Несмотря на пережитые волнения, Симов не упал духом и в следующие дни смело бродил со мной по темным подземельям кулаковских домов, где и облюбовал себе в одном из самых разбойничьих притонов ночлежку Бардадыма. Там, при свете лампы, сидя на нарах, он делал свои зарисовки, а из-под нар, около самых его ног, вылезали из «малины», из подземного тайника, страшные люди…

Из этих этюдов, набросанных им, выросла декорация пьесы «На дне»…

* * *

Чище других был дом Бунина, куда вход был не с площади, а с переулка.

Здесь жило много постоянных хитрованцев, существовавших поденной работой вроде колки дров и очистки снега, а женщины ходили на мытье полов, уборку, стирку как поденщицы.

Здесь жили профессионалы-нищие и разные мастеровые, отрущобившиеся окончательно. Больше портные, их звали «раками», потому что они, голые, пропившие последнюю рубаху, из своих нор никогда и никуда не выходили. Работали день и ночь, перешивая тряпье для базара, вечно с похмелья, в отрепьях, босые.

А заработок часто бывал хороший. Вдруг в полночь вваливаются в «рачью» квартиру воры с узлами. Будят.

— Эй, вставай, ребята, на работу! — кричит разбуженный съемщик.

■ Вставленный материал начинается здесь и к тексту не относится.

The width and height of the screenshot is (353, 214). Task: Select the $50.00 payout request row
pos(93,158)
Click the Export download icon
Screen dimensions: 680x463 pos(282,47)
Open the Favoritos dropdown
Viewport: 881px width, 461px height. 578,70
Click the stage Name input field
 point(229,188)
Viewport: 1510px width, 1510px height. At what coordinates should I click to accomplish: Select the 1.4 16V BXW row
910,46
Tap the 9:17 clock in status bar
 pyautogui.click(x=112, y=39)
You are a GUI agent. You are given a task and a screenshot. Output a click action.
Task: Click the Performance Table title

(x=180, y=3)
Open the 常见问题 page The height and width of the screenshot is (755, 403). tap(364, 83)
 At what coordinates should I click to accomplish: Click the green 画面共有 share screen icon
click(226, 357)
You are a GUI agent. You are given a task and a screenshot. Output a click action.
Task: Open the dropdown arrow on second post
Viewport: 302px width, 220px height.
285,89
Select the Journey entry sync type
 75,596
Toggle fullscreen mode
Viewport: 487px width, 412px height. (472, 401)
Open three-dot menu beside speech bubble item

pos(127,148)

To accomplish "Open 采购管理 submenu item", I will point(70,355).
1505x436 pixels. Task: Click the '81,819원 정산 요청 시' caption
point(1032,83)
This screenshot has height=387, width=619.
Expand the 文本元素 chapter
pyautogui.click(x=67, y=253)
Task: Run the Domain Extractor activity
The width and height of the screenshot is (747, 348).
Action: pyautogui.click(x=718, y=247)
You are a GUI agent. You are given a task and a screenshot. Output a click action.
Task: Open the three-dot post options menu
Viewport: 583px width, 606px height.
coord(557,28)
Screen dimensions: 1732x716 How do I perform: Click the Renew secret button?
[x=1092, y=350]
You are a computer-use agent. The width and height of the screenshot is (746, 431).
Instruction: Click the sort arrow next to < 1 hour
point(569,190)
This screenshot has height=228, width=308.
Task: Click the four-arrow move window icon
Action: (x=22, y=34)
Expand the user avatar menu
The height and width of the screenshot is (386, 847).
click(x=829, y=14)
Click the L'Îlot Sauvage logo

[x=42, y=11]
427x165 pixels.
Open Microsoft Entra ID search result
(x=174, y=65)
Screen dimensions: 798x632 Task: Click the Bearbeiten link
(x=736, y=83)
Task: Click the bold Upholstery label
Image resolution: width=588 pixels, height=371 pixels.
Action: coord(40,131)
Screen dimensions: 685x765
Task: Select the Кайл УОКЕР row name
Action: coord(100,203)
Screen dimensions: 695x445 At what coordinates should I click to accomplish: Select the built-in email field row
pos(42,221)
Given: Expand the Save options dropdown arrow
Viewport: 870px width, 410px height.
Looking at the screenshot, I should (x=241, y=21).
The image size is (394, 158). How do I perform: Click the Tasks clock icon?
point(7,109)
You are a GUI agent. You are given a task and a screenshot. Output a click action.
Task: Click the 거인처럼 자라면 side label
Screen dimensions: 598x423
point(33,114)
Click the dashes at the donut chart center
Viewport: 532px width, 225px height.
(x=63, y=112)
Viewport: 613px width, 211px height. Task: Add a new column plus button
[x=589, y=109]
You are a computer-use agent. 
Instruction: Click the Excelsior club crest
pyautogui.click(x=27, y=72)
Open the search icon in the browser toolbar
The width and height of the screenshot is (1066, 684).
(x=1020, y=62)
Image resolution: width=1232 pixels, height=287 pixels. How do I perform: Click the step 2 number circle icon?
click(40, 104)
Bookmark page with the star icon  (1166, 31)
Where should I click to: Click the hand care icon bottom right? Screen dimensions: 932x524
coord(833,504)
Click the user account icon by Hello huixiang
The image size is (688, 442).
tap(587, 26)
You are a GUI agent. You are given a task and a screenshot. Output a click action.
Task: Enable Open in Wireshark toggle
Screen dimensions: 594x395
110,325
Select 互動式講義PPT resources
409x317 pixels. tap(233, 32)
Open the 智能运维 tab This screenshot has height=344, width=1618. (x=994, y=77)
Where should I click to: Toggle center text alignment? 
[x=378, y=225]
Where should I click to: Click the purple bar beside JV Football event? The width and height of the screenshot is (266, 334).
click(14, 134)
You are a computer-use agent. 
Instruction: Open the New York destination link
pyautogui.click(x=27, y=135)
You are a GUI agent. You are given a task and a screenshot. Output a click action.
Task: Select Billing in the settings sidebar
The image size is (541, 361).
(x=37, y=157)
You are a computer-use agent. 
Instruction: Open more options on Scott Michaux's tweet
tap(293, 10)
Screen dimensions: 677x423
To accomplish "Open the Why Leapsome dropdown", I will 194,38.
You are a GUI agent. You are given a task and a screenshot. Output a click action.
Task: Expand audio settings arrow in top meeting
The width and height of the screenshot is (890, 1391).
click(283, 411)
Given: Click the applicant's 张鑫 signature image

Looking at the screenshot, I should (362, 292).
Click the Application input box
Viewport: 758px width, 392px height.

Из узлов вынимают дорогие шубы, лисьи ротонды и гору разного платья. Сейчас начинается кройка и шитье, а утром являются барышники и охапками несут на базар меховые шапки, жилеты, картузы, штаны.

Полиция ищет шубы и ротонды, а их уже нет: вместо них — шапки и картузы.

Главную долю, конечно, получает съемщик, потому что он покупатель краденого, а нередко и атаман шайки.

Но самый большой и постоянный доход давала съемщикам торговля вином. Каждая квартира — кабак. В стенах, под полом, в толстых ножках столов — везде были склады вина, разбавленного водой, для своих ночлежников и для их гостей. Неразбавленную водку днем можно было получить в трактирах и кабаках, а ночью торговал водкой в запечатанной посуде «шланбой».